Despite this looking like another season of despair, there are really some great storylines to look forward to this season.
After excellent rookie campaigns in the AHL, both Marody and Benson will be pushing for NHL time all year. It will be very interesting to follow their progress. If the repeat the success of last season, both will be looking like bonafide options for the big club come December (if neither of them break the team out of camp).
Benson was viewed as a guy who could of been a top ten pick after his first season in the dub, he has a lot of talent, but lost a lot of key development time during his junior career. By all accounts, he has a great hockey iq and work ethic, and I think those are the two things vital to overcoming slow boots in the NHL.
Jones, Lagesson, Bear, and Persson have all shown a ton of growth at the pro level. I’m looking forward to seeing who shakes out as the most impactful player out of the bunch, and I hope Edmonton keeps the right guy(s).
Samorukov and Bouchard are coming off great years in junior and dominant playoff performances. They could end up being an exciting pairing to watch in the AHL.
After McLeod and Maksimovs rookie AHL seasons we should have a better idea of where they stand as prospects
Stats and numbers are part of the overall info available. To ignore this is in my opinion folly as in the Ostrich syndrome. To use only numbers is the 180 and also wrong. They both have value and to exclude either is very shortsighted. How to weight both appropriately is the question. This is where experience, interviewing etc fill in the picture.
I was using total PK minutes, but yeah, huge swings year to year.
McDavid 17-18
90 min
41.3 SA/60 (2nd of 9 Oilers >45 min)
51.9 SCA/60 (6th of 9)
6.7 GA/60 (4th of 9)
6.47 xGA/60 (2nd of 9)
McDavid 18-19
49 min
42.7 SA/60 (1st of 7 Oilers)
36.6 SCA/60 (1st of 7)
12.2 GA/60 (7th of 7)
5.17 xGA/60 (1st of 7)
The xGA seems way more consistent than actual GA
Thanks
I’m not concerned about Nuge’s feelings – I’m concerned about winning hockey games.
Yes, winning hockey games would be a positive factor in his willingness to re-sign.
McLellan played switcharoo with the Sharks. Got him a ticket out of town.
I tweeted about this a while back. Imperfect player, but a much higher pedigree as a scorer than any forward but the big 3 (and Neal I suppose)
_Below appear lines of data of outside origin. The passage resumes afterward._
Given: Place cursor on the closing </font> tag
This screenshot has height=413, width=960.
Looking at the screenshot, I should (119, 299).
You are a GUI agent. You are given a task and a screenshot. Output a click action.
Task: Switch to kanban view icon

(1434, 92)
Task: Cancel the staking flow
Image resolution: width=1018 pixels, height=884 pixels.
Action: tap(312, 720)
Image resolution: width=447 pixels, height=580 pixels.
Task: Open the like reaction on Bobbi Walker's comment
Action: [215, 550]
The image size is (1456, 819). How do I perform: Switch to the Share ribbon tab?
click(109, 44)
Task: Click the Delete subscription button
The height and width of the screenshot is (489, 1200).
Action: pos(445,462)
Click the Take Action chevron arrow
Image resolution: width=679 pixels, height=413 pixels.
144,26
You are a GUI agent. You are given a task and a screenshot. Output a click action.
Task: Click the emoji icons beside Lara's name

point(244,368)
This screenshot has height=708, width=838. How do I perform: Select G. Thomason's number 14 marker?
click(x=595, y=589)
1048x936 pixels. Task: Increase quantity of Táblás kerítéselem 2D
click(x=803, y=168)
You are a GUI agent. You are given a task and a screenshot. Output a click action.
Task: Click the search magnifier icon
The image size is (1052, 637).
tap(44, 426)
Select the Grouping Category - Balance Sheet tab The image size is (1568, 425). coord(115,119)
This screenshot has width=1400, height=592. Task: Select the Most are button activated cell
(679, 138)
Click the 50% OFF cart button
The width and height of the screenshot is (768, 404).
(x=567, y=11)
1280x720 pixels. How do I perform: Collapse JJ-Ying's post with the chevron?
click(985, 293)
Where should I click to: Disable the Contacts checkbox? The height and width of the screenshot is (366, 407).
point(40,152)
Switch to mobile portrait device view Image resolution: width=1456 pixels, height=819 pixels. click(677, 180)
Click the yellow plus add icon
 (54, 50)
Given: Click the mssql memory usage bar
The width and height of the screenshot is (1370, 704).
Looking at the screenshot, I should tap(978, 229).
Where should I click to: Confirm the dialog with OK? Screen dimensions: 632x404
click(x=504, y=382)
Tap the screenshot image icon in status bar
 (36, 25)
It could be but it would be unlikely, in my opinion. It goes against the verbal from the GM (expressly and specifically listing Bouchard as an example of a prospect that should be given AHL time and not rushed to the NHL), and it would somewhat disregard the two plus years of pro of four prospects where arguments can be made the player may be NHL ready, a few of which have similar skill-sets.
Even the removal of one of the d-men above wouldn’t really change this.
Holland is cleary looking beyond this season with the primary goal of building a champion and I think he’s going to be risk adverse with his most important prospect.
I hear so many people hate on corsi, arguing it has no value. but then proclaim “wow Edmonton is getting outshot by 20, they are sure getting outplayed”.
Do you think Nuge would be happy with the scraps left over from Mcdavid and Drai on pp1.
Thought I heard Tippett say he plans on upping their pp mins.
That might leave Nuge 30sec on average if he is lucky.
I know if I was the 3rd best player on the team that would chap my ass.
Munny,
I’ve always found the “anti-stats” stance bizarre. My two favourite stats are goals and wins.
One can choose to view stats as simple or complex as one is personally inclined. But everyone cares about stats to some degree, and to claim otherwise is (IMO) overlooking the basics.
Could be sooner than you think. I’m still sticking to JP plus a D on the roster or a D prospect for a serviceable player before the season starts.
pts2pndr,
He’s been around for quite some time, posts rarely, but some times in bursts… and has always been anti-stats. Which is of course bizarre. Who prefers less information, not more, and less objectivity, not more? But to each their own.